INSTRUCTIONS TO FOLLOW — Once the line with "You are a GUI" is found in the data, output it and each following line exactly, up to and including the line with "Task: Open the Extensions view", and nothing before or after.

RECORDS FOR THIS EXERCISE —
§ §

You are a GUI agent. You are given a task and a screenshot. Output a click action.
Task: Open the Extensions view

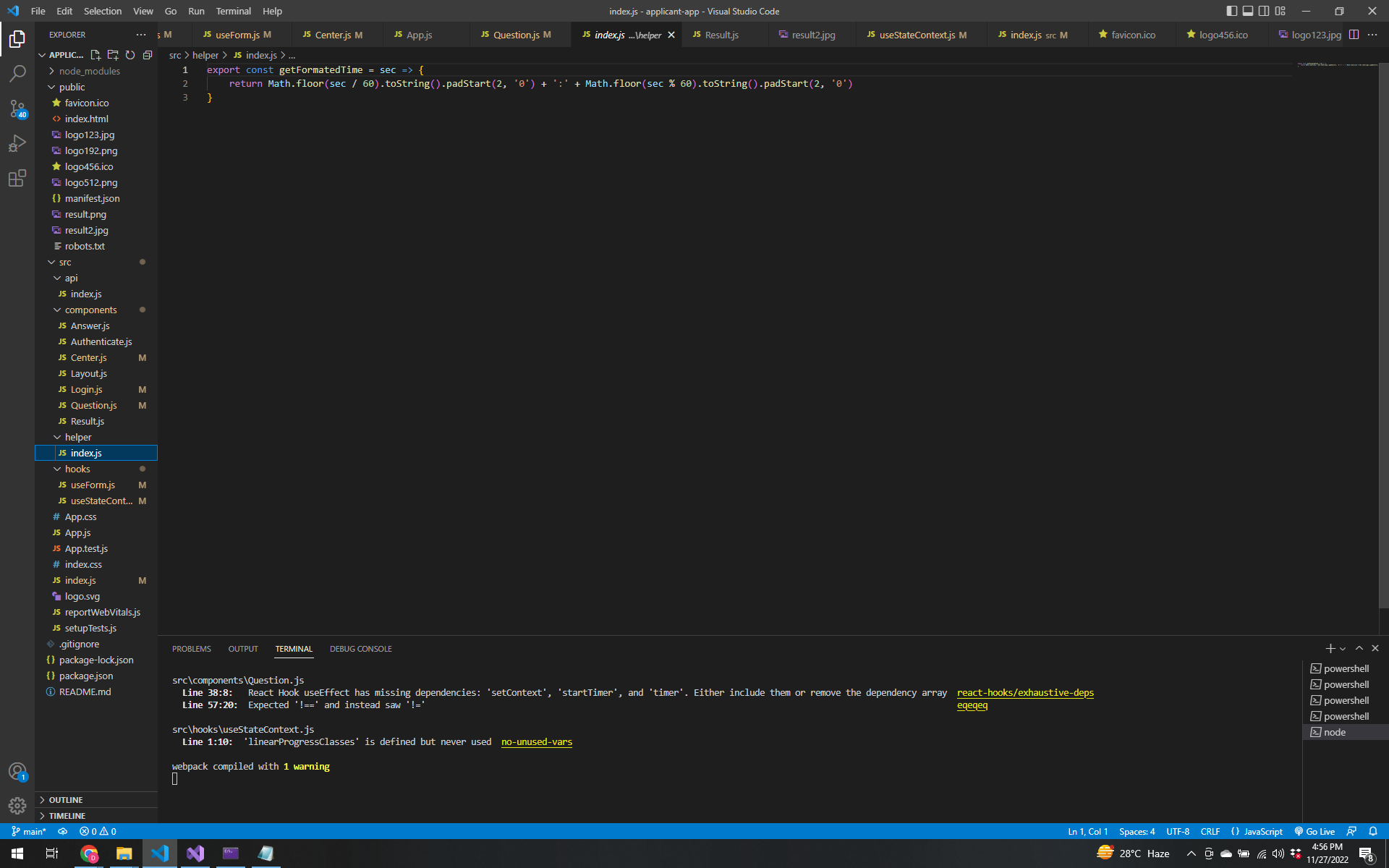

§ §

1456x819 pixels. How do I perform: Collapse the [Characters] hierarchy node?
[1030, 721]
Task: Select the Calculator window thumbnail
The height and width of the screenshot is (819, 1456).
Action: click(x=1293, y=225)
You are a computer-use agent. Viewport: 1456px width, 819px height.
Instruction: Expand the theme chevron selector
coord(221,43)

§ §

ANSWER SPACE —
You are a GUI agent. You are given a task and a screenshot. Output a click action.
Task: Open the Extensions view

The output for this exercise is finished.